Chemical exposure: Liver angiosarcoma has been linked to long-term exposure to polyvinyl chloride, arsenic, and thorium dioxide; symptoms may not appear for 10–40 years.
Chronic lymphedema: About 5% of angiosarcomas are associated with chronic lymphedema, known as Stewart–Treves syndrome, often after mastectomy with lymph node removal.
Genetic disorders: Around 3% of cases occur in people with inherited conditions such as bilateral retinoblastoma, Maffucci syndrome, neurofibromatosis, or Klippel–Trenaunay syndrome.
Diagnosis of Angiosarcoma
Doctors start with a physical exam and review of your symptoms and medical history, including any history of radiation therapy or chemical exposure.
Imaging tests may include:
- CT scan
- MRI
- PET-CT
These help determine the tumor’s size, location, and spread. For suspected angiosarcoma of the breast, mammography or breast ultrasound may be ordered; for suspected heart involvement, transesophageal echocardiography may be indicated.

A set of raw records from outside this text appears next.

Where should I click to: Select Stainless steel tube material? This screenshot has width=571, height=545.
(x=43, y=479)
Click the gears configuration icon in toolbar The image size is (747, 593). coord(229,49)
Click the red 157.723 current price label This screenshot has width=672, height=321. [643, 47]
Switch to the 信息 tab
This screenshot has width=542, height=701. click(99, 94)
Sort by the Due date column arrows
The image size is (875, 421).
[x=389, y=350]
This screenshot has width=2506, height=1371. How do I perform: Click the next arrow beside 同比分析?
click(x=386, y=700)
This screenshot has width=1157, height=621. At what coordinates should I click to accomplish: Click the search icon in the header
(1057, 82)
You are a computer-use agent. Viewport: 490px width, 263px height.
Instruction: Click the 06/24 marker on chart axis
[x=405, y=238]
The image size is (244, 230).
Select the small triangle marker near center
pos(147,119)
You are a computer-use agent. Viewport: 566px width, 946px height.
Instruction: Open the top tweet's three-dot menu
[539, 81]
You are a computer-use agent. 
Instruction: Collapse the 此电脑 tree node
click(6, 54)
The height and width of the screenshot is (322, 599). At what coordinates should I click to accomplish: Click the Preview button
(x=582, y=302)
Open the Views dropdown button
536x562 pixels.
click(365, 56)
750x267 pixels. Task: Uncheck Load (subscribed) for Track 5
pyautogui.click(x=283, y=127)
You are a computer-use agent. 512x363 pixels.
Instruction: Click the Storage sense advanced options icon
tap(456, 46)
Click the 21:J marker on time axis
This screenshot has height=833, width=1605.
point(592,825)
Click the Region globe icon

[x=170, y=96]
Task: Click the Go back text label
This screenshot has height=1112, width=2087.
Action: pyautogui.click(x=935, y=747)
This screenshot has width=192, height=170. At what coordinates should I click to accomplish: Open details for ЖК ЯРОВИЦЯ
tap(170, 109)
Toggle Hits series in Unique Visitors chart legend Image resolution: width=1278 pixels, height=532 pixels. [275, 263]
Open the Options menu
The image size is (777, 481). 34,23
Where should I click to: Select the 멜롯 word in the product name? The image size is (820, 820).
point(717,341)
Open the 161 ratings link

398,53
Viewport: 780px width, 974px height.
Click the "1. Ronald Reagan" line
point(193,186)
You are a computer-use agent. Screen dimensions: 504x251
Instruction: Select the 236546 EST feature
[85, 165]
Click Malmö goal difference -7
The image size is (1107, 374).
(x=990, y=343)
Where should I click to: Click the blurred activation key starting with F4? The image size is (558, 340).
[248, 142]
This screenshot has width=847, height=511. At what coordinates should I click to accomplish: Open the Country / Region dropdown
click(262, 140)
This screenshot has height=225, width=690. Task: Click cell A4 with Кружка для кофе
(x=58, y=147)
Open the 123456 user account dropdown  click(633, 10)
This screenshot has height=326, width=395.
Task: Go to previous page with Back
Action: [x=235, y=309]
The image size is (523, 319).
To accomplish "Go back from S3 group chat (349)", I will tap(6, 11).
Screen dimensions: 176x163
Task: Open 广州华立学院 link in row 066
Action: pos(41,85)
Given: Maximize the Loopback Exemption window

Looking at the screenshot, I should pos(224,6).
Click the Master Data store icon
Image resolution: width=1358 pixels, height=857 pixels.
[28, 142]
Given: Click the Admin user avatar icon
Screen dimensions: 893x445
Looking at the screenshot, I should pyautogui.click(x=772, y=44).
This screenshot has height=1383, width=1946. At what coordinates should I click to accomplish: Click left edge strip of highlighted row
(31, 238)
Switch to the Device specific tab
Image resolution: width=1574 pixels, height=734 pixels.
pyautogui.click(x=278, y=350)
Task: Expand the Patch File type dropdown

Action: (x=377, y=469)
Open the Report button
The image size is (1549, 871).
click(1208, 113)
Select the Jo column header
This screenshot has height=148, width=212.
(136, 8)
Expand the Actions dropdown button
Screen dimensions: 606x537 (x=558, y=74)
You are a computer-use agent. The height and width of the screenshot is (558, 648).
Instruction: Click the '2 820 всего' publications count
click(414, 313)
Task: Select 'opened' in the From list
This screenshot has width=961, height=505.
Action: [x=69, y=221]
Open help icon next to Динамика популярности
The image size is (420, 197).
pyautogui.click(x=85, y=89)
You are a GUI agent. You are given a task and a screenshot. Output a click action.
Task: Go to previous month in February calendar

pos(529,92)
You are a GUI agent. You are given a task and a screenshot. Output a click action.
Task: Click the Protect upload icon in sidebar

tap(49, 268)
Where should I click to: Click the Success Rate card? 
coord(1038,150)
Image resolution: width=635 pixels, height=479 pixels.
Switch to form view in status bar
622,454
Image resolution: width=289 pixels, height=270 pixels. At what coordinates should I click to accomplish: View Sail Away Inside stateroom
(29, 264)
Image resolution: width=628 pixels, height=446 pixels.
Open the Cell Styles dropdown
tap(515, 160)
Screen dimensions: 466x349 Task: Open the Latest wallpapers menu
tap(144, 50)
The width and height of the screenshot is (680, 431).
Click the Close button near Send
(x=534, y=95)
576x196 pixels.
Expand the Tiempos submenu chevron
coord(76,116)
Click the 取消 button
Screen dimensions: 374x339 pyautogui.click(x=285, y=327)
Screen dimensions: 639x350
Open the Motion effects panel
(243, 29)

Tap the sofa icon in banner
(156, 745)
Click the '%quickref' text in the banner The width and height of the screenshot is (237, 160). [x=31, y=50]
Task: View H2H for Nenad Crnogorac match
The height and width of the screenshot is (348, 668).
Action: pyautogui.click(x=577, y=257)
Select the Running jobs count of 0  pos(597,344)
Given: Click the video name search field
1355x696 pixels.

A biopsy—removing a tissue sample for laboratory analysis—is essential to confirm the diagnosis.
Treatment of Angiosarcoma
Medical Therapy:
- Radiation therapy
- Chemotherapy
- Targeted therapy
- Immunotherapy
Treatment is individualized depending on the patient’s overall health, tumor stage, size, and location.
Surgery:
Surgical removal of the tumor is the most common treatment. Radiation or chemotherapy may be given before surgery to shrink the tumor or after surgery to destroy residual cancer cells.
Lifestyle and Prevention Tips
Although not all risk factors can be prevented (such as inherited conditions or the need for radiation), some steps may reduce your risk:
- Limit exposure to harmful chemicals at work.
- Manage lymphedema effectively to reduce the risk of complications.
Self-care during treatment:
- Stress reduction: Practices like yoga and meditation can help.
- Rest: Fatigue is common during and after treatment.
- Stay connected: Seek support from friends, family, and healthcare professionals.
- Nutrition: Eat a balanced diet and consult a dietitian if eating becomes difficult.